What the task requires:
All entries shown below must be given again word for word.

Supplied data:
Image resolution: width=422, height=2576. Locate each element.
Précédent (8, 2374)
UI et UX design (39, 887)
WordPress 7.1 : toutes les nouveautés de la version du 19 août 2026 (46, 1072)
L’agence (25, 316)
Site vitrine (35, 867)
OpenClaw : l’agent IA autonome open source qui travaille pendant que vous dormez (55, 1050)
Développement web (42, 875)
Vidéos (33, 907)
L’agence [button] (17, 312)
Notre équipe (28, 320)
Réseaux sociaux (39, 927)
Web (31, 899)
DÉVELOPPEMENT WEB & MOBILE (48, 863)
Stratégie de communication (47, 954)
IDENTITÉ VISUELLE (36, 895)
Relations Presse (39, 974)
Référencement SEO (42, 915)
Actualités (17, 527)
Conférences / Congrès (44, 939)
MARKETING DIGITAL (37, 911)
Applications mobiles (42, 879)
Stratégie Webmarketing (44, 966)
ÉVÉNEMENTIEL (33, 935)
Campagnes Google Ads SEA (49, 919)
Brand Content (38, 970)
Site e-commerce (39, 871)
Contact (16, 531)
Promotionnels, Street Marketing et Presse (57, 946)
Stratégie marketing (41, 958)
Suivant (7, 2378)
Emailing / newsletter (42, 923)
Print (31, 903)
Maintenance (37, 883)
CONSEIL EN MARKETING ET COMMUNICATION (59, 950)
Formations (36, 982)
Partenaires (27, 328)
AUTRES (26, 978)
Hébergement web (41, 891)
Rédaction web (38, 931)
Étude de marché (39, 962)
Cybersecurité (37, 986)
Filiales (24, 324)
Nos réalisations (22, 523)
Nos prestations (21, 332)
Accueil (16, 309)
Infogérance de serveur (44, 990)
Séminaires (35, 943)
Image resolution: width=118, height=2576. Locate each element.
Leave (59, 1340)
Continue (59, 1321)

Answer area:
Image resolution: width=422, height=2576. Locate each element.
Précédent (8, 2374)
UI et UX design (39, 887)
WordPress 7.1 : toutes les nouveautés de la version du 19 août 2026 (46, 1072)
L’agence (25, 316)
Site vitrine (35, 867)
OpenClaw : l’agent IA autonome open source qui travaille pendant que vous dormez (55, 1050)
Développement web (42, 875)
Vidéos (33, 907)
L’agence [button] (17, 312)
Notre équipe (28, 320)
Réseaux sociaux (39, 927)
Web (31, 899)
DÉVELOPPEMENT WEB & MOBILE (48, 863)
Stratégie de communication (47, 954)
IDENTITÉ VISUELLE (36, 895)
Relations Presse (39, 974)
Référencement SEO (42, 915)
Actualités (17, 527)
Conférences / Congrès (44, 939)
MARKETING DIGITAL (37, 911)
Applications mobiles (42, 879)
Stratégie Webmarketing (44, 966)
ÉVÉNEMENTIEL (33, 935)
Campagnes Google Ads SEA (49, 919)
Brand Content (38, 970)
Site e-commerce (39, 871)
Contact (16, 531)
Promotionnels, Street Marketing et Presse (57, 946)
Stratégie marketing (41, 958)
Suivant (7, 2378)
Emailing / newsletter (42, 923)
Print (31, 903)
Maintenance (37, 883)
CONSEIL EN MARKETING ET COMMUNICATION (59, 950)
Formations (36, 982)
Partenaires (27, 328)
AUTRES (26, 978)
Hébergement web (41, 891)
Rédaction web (38, 931)
Étude de marché (39, 962)
Cybersecurité (37, 986)
Filiales (24, 324)
Nos réalisations (22, 523)
Nos prestations (21, 332)
Accueil (16, 309)
Infogérance de serveur (44, 990)
Séminaires (35, 943)
Image resolution: width=118, height=2576. Locate each element.
Leave (59, 1340)
Continue (59, 1321)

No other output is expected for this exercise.